Sleepwhenidie · 16/09/2014 17:58

Why would someone feel jealous of something they didn't consider desirable Confused?

Criticising anyone's body is wrong, I agree. But 'thin shaming' simply isn't, in my view, the same thing or as prevalent as fat shaming. Call someone a skinny bitch and it can be interpreted as - and frequently is - envy, jealousy, a compliment - IMO it typically has no implied judgement of the person's character (or perhaps they may be considered lucky, or as having strong willpower, neither are negative associations). Many people - such as Mitchey can easily shrug it off, confident in the knowledge that they have what society has decided is the 'right' shape. It can be hurtful, yes, we should protest about it and stop it yes, no question. On the other hand, call someone a fat bitch and there is no positive spin you can put on it whatsoever and the contempt that is often carried in the comment is palpable. In this particular instance, Mitchey complaining about the prejudice she has suffered when it doesn't appear to have done her any harm just sounds like stealth boasting.
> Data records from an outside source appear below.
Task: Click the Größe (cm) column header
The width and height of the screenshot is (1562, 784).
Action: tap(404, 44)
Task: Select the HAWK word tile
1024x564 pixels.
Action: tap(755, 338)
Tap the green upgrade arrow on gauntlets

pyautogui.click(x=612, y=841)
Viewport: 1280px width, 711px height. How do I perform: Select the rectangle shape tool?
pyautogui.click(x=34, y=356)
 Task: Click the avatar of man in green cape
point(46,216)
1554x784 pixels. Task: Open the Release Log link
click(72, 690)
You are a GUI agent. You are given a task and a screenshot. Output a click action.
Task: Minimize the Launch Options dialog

Missunreasonable · 16/09/2014 18:10

Criticising anyone's body is wrong, I agree. But 'thin shaming' simply isn't, in my view, the same thing or as prevalent as fat shaming.

It is just as bad. It isn't right to ridicule anybody for their size. Thin shaming is far more in line with fat shaming than it is with racism (as per the original point of the thread).

Missunreasonable · 16/09/2014 18:12

How do you know that skinny bitch comments are easily shrugged off? Have you ever had to put up with those types of comments and genuinely been thinner than is perhaps healthy or is this a wild assumption based on what you perceive?